Ralph a même des capacités dont aucun médium n'a encore osé se targuer (on y viendra bientôt!) À partir des paroles, entourées de leur aura, prononcées par Kirk Douglas dans un film diffusé à la télé, il révèle que "Douglas avait souffert d'une rage de dents, le jour où cette scène avait été tournée." (411) Aussi bien que le docteur Knock déterminant, d'après les séquelles de la chute, le nombre de barreaux montés par une paysanne sur une échelle avant de tomber...
Les éléments fantastiques d'horreur ne sont pas oubliés. En touchant McGovern, l'aura de Lois se transforme : "passant du gris-bleu piqueté d'étincelles roses à un rouge aussi rutilant. Des bandes de pointes noires y zigzaguaient comme des nuages d'insectes minuscules. Elle poussa un hurlement et retira la main, une expression de terreur et de dégoût mêlés sur le visage." Elle essaie de communiquer à Ralph l'impression qu'elle a ressentie en percevant "comment il pourrissait à l'intérieur, qu'il y avait des choses dans son organisme, des choses qui le dévoraient vif, ce qui était déjà horrible, mais il y avait pire. Ces choses étaient conscientes, dit-elle, et savaient qu'elle était là." (413)

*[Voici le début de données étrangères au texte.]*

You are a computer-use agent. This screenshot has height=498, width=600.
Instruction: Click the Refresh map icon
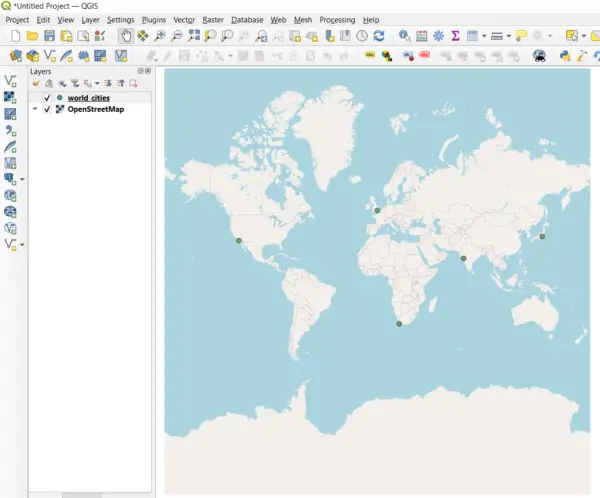[x=379, y=36]
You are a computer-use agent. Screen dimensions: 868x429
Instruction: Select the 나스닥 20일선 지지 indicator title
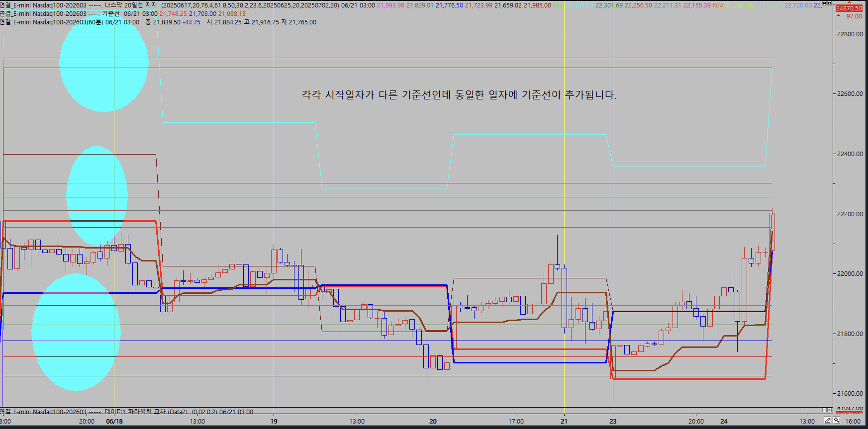(x=130, y=5)
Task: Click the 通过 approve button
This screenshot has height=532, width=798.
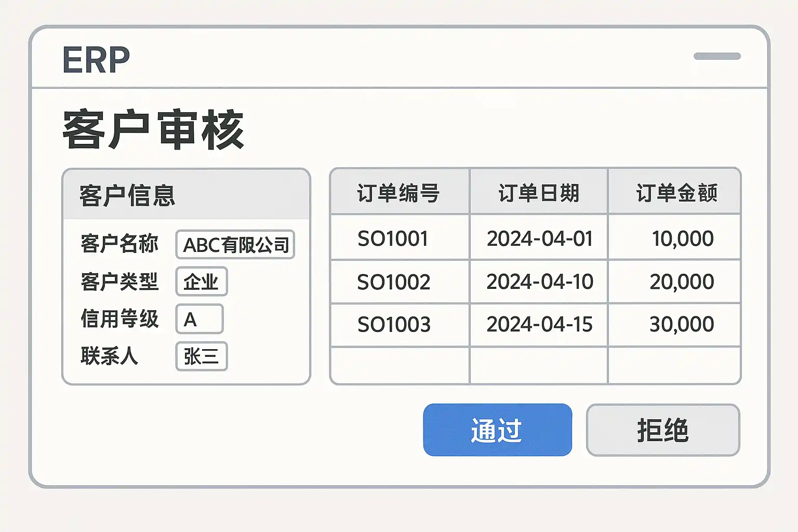Action: (x=497, y=430)

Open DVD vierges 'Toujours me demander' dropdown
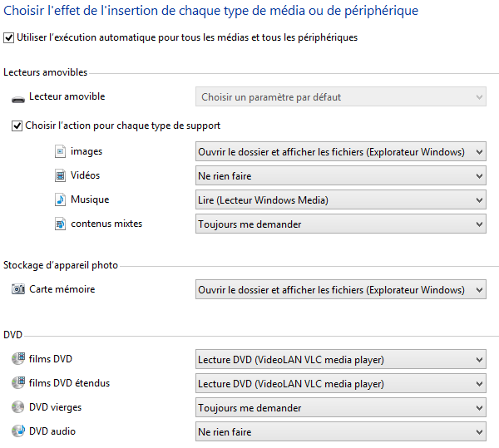[x=341, y=407]
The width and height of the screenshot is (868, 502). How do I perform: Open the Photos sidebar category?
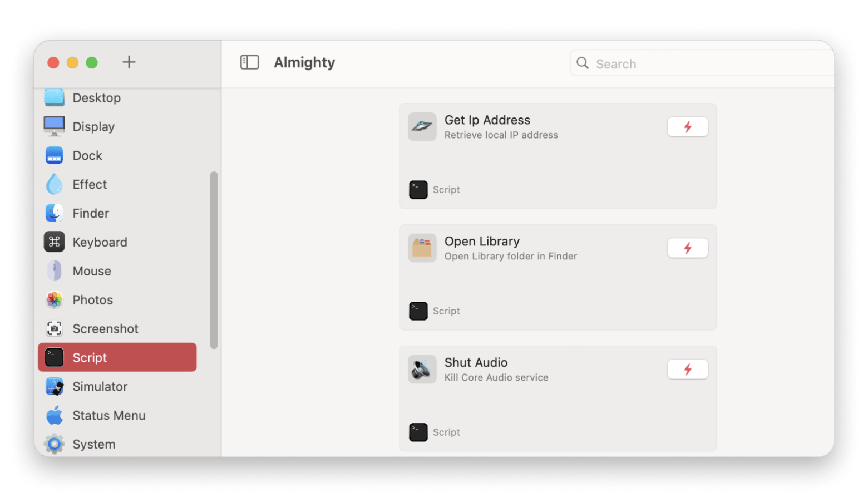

La fonction réelle du panache.
Ralph a déjà
pensé au sujet des panaches qui, petits ou grands, virevoltent
dans l'air, que : "Si
j'étais capable de voir le mien, il ferait la même
chose." (185) Certains panaches observés par Ralph
sont remarquables : "Le
panache de Nathalie s'élevait du sommet de sa tête en un
ruban d'une pureté immaculée, et allait toucher le
plafond contre lequel il s'enroulait, formant un amoncellement
éthéré autour du plafonnier." (185)
King a emprunté l'idée du panache aux croyances
spirites, qui prétendent que le corps astral
(périsprit) est lié au corps physique par un lien,
sorte de fil très fin appelé le «cordon
d'argent». En cas de bilocation (dédoublement ou OBE (Out
of the Body Experience, voir
PROCÉDÉS
MANTIQUES EN VOYANCE ET BILOCATION), le corps astral sort du corps pendant le sommeil, et
le «cordon d'argent» lui permettrait de continuer
d'être relié à son corps physique et de retrouver
après sa sortie son enveloppe
matérielle22 . Ce ne serait qu'à la mort que le corps astral
abandonnerait définitivement le corps le cordon
coupé.
Ralph fait une première remarque : "Les deux petits docteurs chauves [dont il ne connaît pas encore le rôle cosmique] étaient bien enveloppés chacun dans une aura brillante... mais sans avoir de panache s'élevant au-dessus de leur tête sans cheveux. Pas la moindre trace qu'il y en eût un." (236) Il remarque aussi que l'un des deux petits docteurs chauves tient des ciseaux dans sa main droite, tandis qu'un troisième, qui fait bande à part, a un scalpel à la main gauche23. Il est étonné et scandalisé de voir l'usage que le docteur chauve "sinistre" fait de son scalpel. Le docteur chauve poursuit depuis quelque temps une vieille chienne errante, Rosalie : "Rosalie laissait échapper un dernier et horrible hurlement. Le petit chauve brandit le scalpel et l'abattit, mais ce ne fut pas la gorge de la chienne qu'il sectionna. Il coupa son panache." (341) Rosalie meurt peu après, écrasée par une voiture. Avec son amie Lois, qui s'est mise à voir elle-aussi le monde des auras, Ralph en arrive à la conclusion que le panache est la ligne de vie d'un être vivant, "des sortes de cordons ombilicaux." (345)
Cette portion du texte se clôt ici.